Today’s Career Challenge: Start Networking Like a Pro

You can’t afford to build a career in a vacuum. Even the most independent professionals still need colleagues, clients, mentors, and friends. You can settle with the network you already have, but meeting new people has its benefits. The more people you meet, the more opportunities you have to learn new things, take on new challenges, and exchange interesting ideas. With a broader network, you can even get better business opportunities. If networking has all these benefits, why aren’t more people doing it?

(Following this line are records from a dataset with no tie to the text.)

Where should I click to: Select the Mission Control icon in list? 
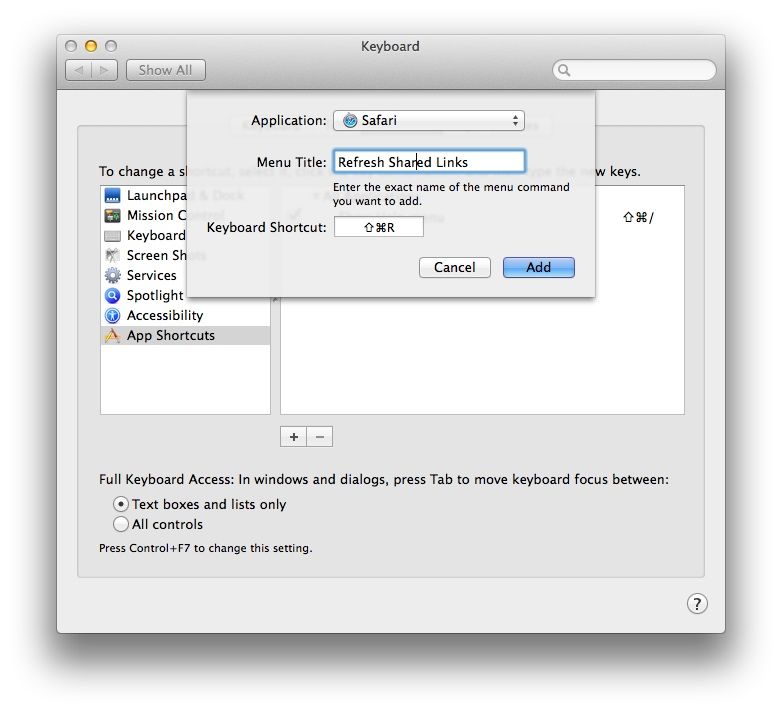pos(113,216)
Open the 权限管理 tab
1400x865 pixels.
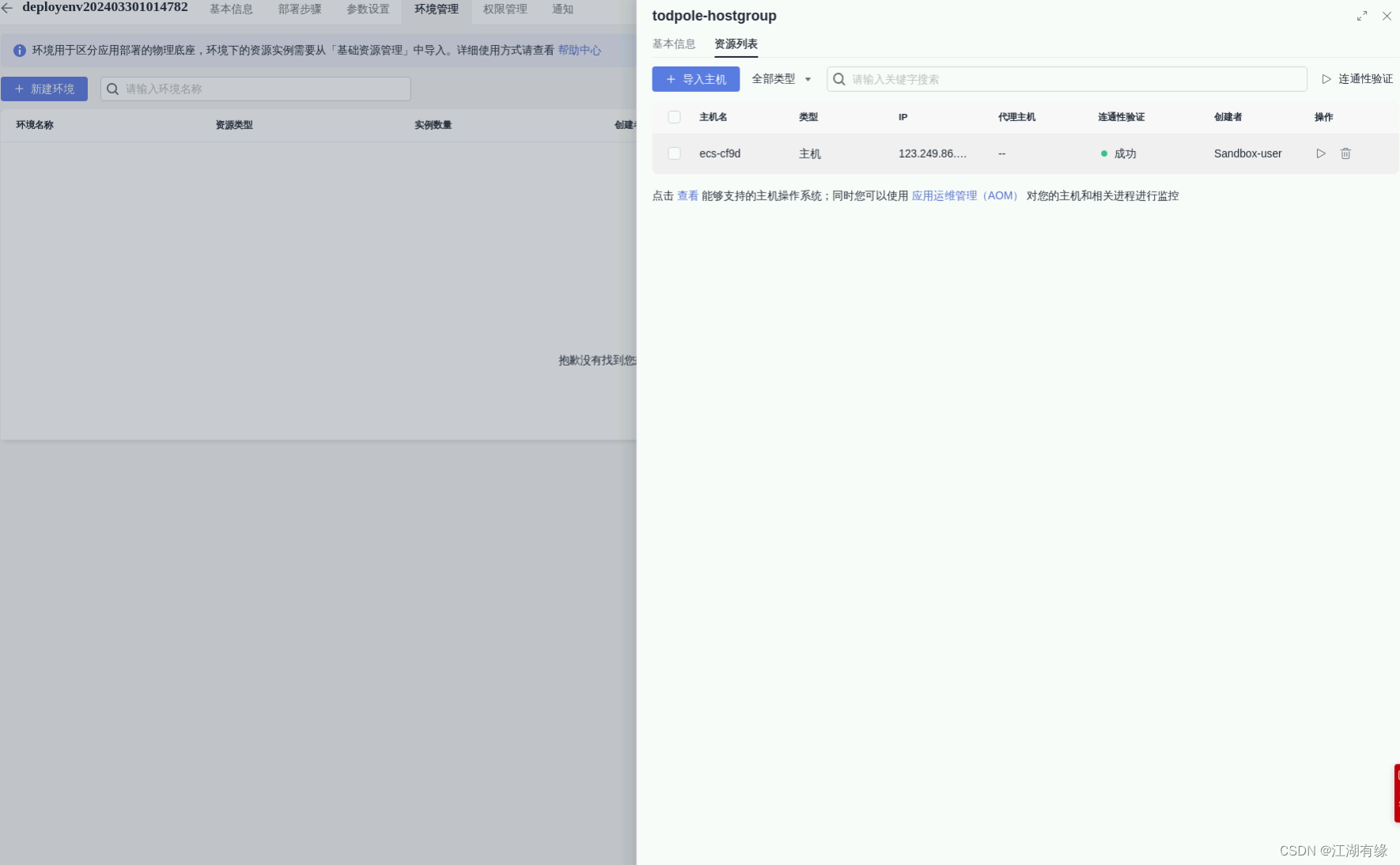pos(504,9)
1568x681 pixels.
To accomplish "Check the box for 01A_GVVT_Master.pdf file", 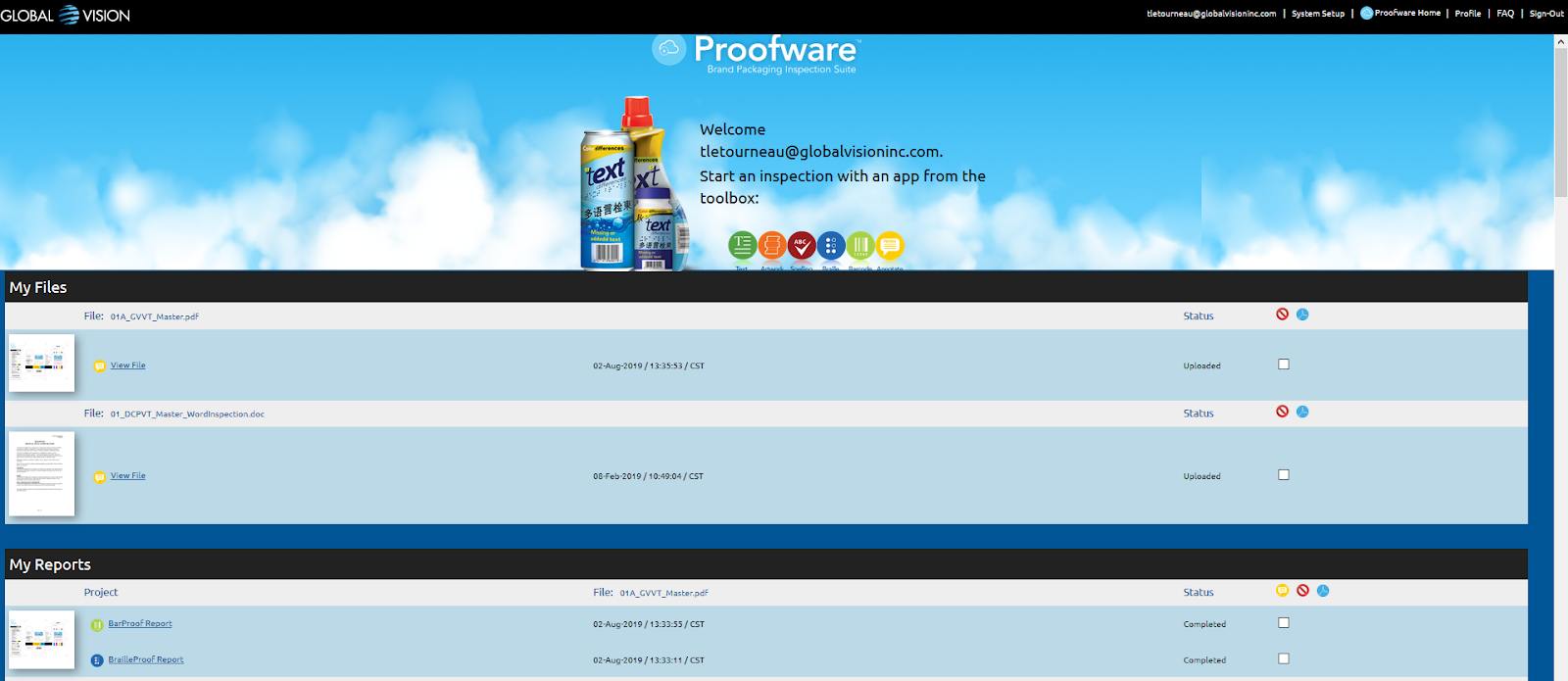I will point(1284,365).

One problem with networking is that it is a broad, ongoing activity. It seems like a daunting task. This is why most people just give up and wait around for the “right people” to come to them. But what are the odds of that happening without any effort on your part? This is why you need to set up a system to make networking easier. Your challenge within the next 24 hours is to set up that system. Why a 24-hour challenge? So that you can take action now and get results as soon as possible.

With that said, let’s get started.

1) Set up a tool to capture and manage your contacts. Estimated task time: 15 to 30 minutes.

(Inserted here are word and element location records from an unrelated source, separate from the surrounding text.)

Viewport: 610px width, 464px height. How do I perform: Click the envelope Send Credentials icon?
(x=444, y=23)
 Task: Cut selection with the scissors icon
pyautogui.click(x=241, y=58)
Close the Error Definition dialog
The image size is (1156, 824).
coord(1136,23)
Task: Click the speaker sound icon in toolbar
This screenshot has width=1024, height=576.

The first thing you should do is to pick the right tool. You’ll need something that will allow you to input, gather, and analyze information in each potential contact’s profile. While you can fiddle around with a spreadsheet or a database for hours, this solution isn’t ideal. Setup should be easy so that you have no room for excuses or procrastination. The quickest way is to use an online form management apps, since it takes less than half an hour to set up an account and get your forms ready. There are many options out there, such as the popular Survey Monkey or Survey Gizmo, but personally I use PandaForm which has more features available to free users so we’ll be using that in the example.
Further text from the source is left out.